Rutinas de ejercicios para personas mayores
Estirar las rutinas de ejercicio puede ser utilizado como parte de un calentamiento de ejercicios más vigorosos. El estiramiento le ayudará a mantener los músculos de calambres durante el ejercicio intenso. Las personas mayores deben extienden por un período más largo que las personas más jóvenes, ya que son más susceptibles a las lesiones. Después de un breve calentamiento, como caminar durante cinco minutos, comenzará la rutina de estiramiento. Mantenga cada estiramiento durante 10 segundos. Repita cada estiramiento tres a cinco veces. Realizar una rutina de estiramiento ejercicio tres veces por semana durante 20 minutos cada sesión.
Equilibrio Ejercicios
personas mayores caen con más frecuencia que las personas más jóvenes. Saldo rutinas de ejercicio para las personas mayores pueden ayudar a prevenir mayores caigan. Muchos adultos mayores práctica t'ai chi, un arte marcial, para mejorar el equilibrio. Rutinas de fuerza regular también mejora el equilibrio, sobre todo las que incluyen ejercicios para las rodillas, las piernas y las caderas.
Fuerza Ejercicios
Todos perdemos tejido muscular a medida que edad. Rutinas de ejercicios de fuerza para las personas mayores son necesarios para construir el tejido muscular y para mejorar el equilibrio, la coordinación y la flexibilidad. El entrenamiento de fuerza ayuda a proteger la zona lumbar y las articulaciones y prevenir la pérdida ósea asociada con la osteoporosis. Comenzar el entrenamiento de fuerza al levantar pesas. Comience con un peso ligero (1 a 3 libras.). Elija una rutina que se dirige a todos los grupos principales de músculos.
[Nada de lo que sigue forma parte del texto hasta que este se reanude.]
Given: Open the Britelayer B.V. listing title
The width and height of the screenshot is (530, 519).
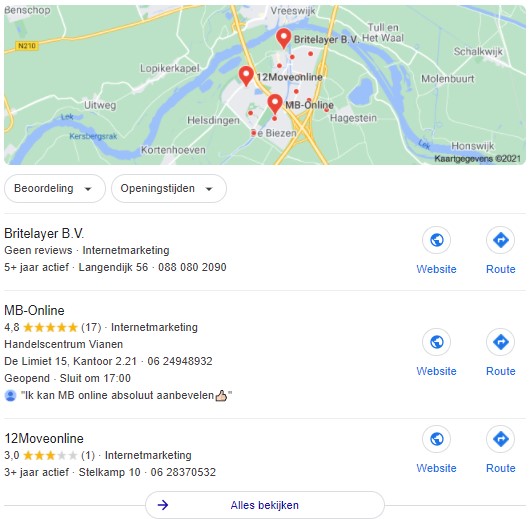Looking at the screenshot, I should coord(44,233).
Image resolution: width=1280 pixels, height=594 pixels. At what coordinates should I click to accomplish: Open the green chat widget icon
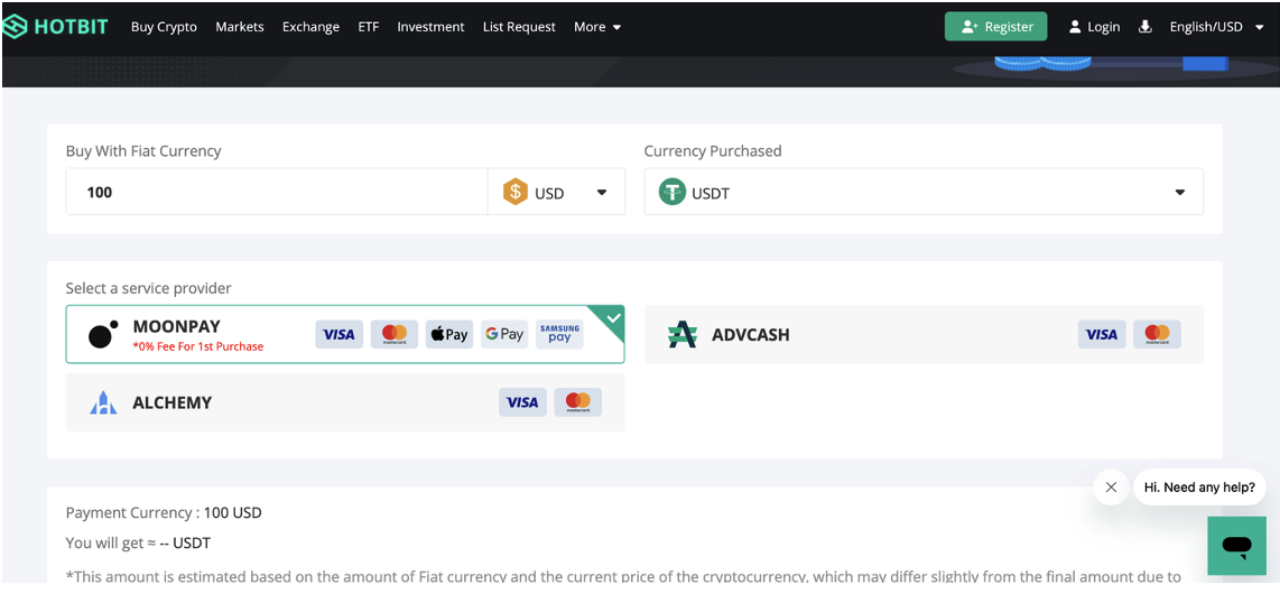(1236, 546)
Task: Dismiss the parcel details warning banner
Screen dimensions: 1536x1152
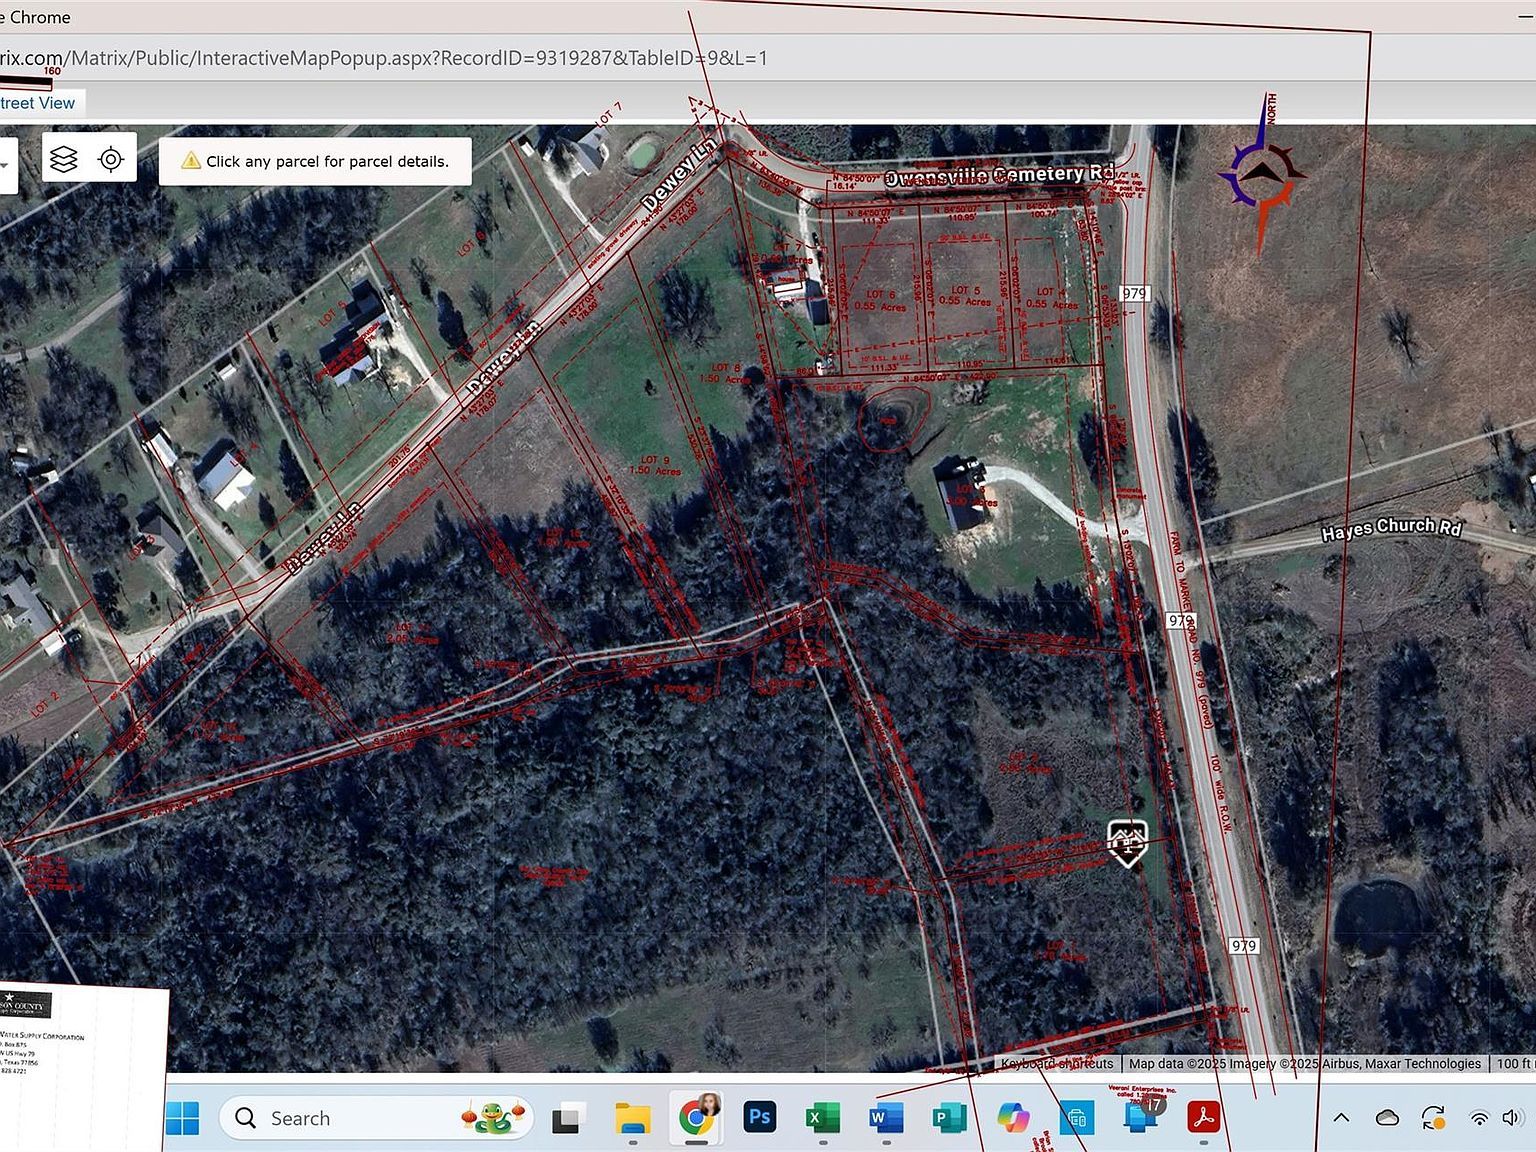Action: click(x=315, y=160)
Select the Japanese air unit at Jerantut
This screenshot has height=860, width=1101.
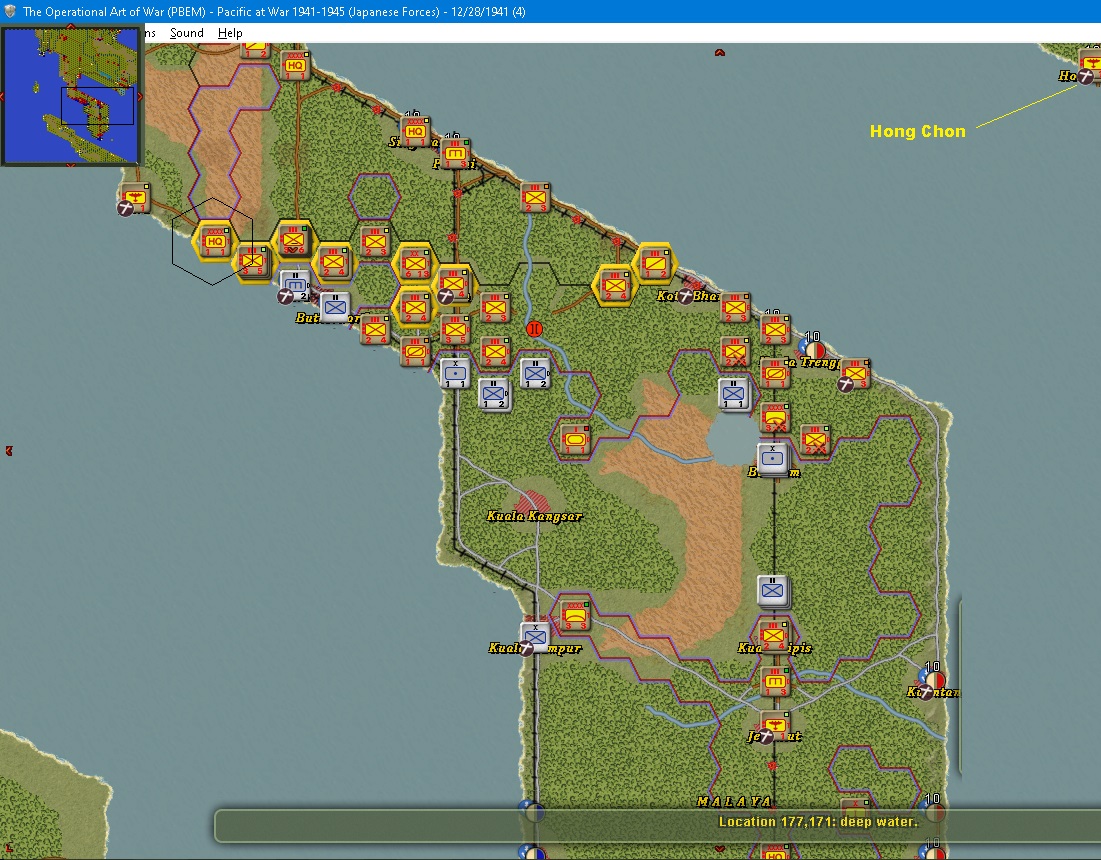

Haga tres series de 10 repeticiones de cada ejercicio, el aumento de los juegos como los pesos comienzan a sentirse más ligero. La rutina se debe realizar por lo menos dos días a la semana con un día de descanso entre los entrenamientos.
Aeróbico Ejercicios
rutinas de ejercicios aeróbicos para las personas mayores implica mantener una actividad cardiovascular durante al menos 20 minutos. Comience poco a poco, a partir de unos pocos minutos de caminar, trotar, andar en bicicleta u otra actividad de resistencia, con el objetivo de hacer ejercicio 20 minutos al día casi todos los días de la semana. Hacer calentamiento antes de iniciar la rutina de ejercicios. Si está tomando medicamentos, consulte a su médico acerca de qué ejercicios aeróbicos sería lo mejor.